O esporte paralímpico brasileiro vivenciou um ano de performances marcantes e desafios significativos, inaugurando o ciclo preparatório para os Jogos de Los Angeles em 2028. A temporada paralímpica de 2024 foi notável pelos resultados excepcionais em Campeonatos Mundiais, com o Brasil atingindo o topo do pódio em modalidades como atletismo e judô, estabelecendo novos recordes e consolidando a força dos atletas nacionais no cenário global. Contudo, o período também foi palco de tensões nos bastidores, especialmente no tênis de mesa, onde um impasse entre atletas e a Confederação Brasileira de Tênis de Mesa (CBTM) sobre exigências do programa Bolsa Atleta gerou polêmica. O otimismo, no entanto, prevalece com o início de 2025, impulsionado por conquistas inéditas e a promessa de futuros sucessos.
Sucessos históricos no cenário global
A temporada de 2024 foi um marco para o esporte paralímpico brasileiro, com os atletas demonstrando uma capacidade extraordinária de superação e excelência. Em diversas modalidades, o Brasil não apenas conquistou medalhas, mas também redefiniu padrões de desempenho, alcançando posições inéditas e consolidando sua relevância no panorama internacional. O caminho para os Jogos Paralímpicos de Los Angeles em 2028 começou com uma série de feitos que enchem de orgulho a nação, destacando a dedicação e o talento dos paratletas.
O brilho do judô paralímpico
Realizado em maio, na cidade de Astana, Cazaquistão, o Campeonato Mundial de Judô Paralímpico testemunhou um feito histórico para o Brasil. A delegação brasileira conquistou 13 pódios, sendo cinco ouros, liderando o quadro de medalhas de forma inédita. Entre os grandes nomes que brilharam, destacam-se a paulista Alana Maldonado, que se tornou tricampeã mundial na categoria até 70 quilos (kg) da classe J2 (baixa visão), e o paraibano Wilians Araújo, bicampeão na categoria acima de 95 kg da classe J1 (cego total).
A competição também foi palco de uma emocionante final 100% brasileira na categoria acima de 70 kg da classe J2, onde Rebeca Silva superou a também paulista Meg Emmerich, mostrando a profundidade do talento nacional. Além disso, foram conquistados ouros inéditos pela carioca Brenda Freitas na categoria até 70kg e pela potiguar Rosi Andrade na categoria até 52 kg, ambas na classe J1. Esses resultados não apenas reforçaram a supremacia brasileira no judô paralímpico, mas também inspiraram uma nova geração de atletas.

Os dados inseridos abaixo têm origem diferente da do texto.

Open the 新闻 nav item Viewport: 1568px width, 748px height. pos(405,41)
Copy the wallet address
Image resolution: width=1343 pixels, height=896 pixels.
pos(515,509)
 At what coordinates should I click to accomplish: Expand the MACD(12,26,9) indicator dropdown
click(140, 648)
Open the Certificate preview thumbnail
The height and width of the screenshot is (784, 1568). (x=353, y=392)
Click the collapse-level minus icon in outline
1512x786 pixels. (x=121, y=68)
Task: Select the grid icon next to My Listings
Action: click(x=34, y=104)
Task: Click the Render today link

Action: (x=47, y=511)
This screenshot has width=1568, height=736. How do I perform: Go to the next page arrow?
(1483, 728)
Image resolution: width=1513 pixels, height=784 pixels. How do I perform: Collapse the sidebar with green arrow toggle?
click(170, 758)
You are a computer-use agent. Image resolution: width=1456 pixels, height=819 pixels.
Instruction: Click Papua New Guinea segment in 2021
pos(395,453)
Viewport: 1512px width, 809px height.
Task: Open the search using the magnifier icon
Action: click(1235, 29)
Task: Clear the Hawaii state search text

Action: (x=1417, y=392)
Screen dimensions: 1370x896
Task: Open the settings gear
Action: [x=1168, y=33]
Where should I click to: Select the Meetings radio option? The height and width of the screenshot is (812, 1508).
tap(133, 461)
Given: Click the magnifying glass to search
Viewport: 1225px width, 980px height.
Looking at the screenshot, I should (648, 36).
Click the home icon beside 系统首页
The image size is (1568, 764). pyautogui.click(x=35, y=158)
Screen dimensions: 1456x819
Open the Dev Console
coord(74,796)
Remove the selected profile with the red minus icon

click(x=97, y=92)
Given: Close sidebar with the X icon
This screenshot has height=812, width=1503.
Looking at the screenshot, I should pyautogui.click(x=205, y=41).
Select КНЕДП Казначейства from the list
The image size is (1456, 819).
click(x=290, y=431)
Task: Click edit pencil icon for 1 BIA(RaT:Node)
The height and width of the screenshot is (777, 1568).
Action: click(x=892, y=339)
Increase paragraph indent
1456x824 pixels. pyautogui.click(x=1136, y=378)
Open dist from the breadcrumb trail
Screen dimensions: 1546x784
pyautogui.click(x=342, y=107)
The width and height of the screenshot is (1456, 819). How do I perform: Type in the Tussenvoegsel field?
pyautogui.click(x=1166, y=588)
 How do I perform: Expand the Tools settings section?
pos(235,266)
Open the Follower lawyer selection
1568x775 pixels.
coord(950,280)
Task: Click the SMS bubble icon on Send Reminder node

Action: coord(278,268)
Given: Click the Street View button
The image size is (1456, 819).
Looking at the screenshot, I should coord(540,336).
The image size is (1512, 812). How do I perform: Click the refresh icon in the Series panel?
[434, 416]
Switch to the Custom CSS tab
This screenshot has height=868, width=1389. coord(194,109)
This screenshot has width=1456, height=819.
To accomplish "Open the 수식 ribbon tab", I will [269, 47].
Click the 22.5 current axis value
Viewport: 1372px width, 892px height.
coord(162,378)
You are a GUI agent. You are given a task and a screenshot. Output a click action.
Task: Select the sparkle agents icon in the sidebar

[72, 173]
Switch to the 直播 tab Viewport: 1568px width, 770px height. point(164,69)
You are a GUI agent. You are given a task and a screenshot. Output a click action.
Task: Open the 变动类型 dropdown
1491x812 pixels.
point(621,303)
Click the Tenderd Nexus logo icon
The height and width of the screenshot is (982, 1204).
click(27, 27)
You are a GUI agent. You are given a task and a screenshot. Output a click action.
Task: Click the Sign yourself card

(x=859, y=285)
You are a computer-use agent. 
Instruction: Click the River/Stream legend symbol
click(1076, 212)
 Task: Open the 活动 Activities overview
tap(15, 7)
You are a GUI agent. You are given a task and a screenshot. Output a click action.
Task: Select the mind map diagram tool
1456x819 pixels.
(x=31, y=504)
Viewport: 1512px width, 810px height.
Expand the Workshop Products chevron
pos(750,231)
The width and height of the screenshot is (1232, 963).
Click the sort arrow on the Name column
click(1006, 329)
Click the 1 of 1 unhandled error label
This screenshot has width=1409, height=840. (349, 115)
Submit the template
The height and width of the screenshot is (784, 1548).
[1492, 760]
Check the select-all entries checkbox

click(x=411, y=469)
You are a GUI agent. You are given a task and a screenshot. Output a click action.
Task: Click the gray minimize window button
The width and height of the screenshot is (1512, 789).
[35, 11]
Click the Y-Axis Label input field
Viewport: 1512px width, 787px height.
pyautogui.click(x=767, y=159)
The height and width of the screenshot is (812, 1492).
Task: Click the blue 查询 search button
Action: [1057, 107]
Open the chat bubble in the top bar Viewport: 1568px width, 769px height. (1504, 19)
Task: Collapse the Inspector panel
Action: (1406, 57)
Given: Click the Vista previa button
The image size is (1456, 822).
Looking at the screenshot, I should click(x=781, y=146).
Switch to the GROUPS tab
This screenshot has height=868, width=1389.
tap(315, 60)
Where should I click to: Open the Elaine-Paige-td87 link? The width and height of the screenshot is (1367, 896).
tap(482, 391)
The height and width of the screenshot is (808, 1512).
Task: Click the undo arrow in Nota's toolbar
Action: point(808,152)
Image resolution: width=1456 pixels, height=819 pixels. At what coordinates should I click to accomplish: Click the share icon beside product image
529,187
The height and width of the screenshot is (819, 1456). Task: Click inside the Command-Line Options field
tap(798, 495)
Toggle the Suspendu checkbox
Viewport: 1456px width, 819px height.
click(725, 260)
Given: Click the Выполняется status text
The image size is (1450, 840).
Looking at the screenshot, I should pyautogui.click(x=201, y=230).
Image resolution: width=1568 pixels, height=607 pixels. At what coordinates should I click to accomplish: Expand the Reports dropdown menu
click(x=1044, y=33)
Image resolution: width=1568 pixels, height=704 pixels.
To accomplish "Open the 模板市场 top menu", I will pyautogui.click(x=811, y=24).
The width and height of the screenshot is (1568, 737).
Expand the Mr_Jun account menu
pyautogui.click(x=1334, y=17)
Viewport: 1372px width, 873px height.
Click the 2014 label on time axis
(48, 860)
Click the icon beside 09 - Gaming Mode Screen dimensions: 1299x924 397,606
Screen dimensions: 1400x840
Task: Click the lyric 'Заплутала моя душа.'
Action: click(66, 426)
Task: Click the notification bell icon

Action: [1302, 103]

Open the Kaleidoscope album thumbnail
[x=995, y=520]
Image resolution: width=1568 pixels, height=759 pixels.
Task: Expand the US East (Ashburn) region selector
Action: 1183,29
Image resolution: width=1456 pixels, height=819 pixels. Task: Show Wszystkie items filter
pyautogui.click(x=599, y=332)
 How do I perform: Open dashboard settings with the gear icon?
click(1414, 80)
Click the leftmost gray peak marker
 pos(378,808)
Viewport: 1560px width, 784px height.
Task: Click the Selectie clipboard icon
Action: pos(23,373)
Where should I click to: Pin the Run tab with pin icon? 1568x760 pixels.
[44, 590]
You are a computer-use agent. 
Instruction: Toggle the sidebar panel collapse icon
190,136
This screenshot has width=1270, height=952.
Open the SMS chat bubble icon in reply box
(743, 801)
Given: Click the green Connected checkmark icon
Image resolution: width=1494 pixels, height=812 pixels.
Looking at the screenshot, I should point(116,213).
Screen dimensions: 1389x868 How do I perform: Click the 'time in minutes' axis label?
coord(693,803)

Atletismo paralímpico: Brasil no topo mundial
Em outubro, a equipe brasileira de atletismo paralímpico fez história em Nova Déli, Índia, ao encerrar o Campeonato Mundial no topo do quadro de medalhas. Com um impressionante total de 15 ouros, 20 pratas e 9 bronzes, o Brasil superou a forte equipe chinesa, um feito notável, considerando que esta foi apenas a segunda vez que a China não ocupou o primeiro lugar na competição nas últimas edições.
A estrela verde e amarela no solo indiano foi, sem dúvida, Jerusa Geber. A atleta acreana conquistou dois ouros, consagrando-se tetracampeã dos 100 metros rasos da classe T11 (cego total). Com essa performance, Jerusa alcançou 13 pódios em Mundiais (sete ouros, cinco pratas e um bronze), superando a marca de 12 medalhas (oito ouros e quatro pratas) da lendária mineira Terezinha Guilhermina, que competia na mesma categoria. A conquista coletiva e individual no atletismo reforçou a imagem do Brasil como uma potência no esporte paralímpico.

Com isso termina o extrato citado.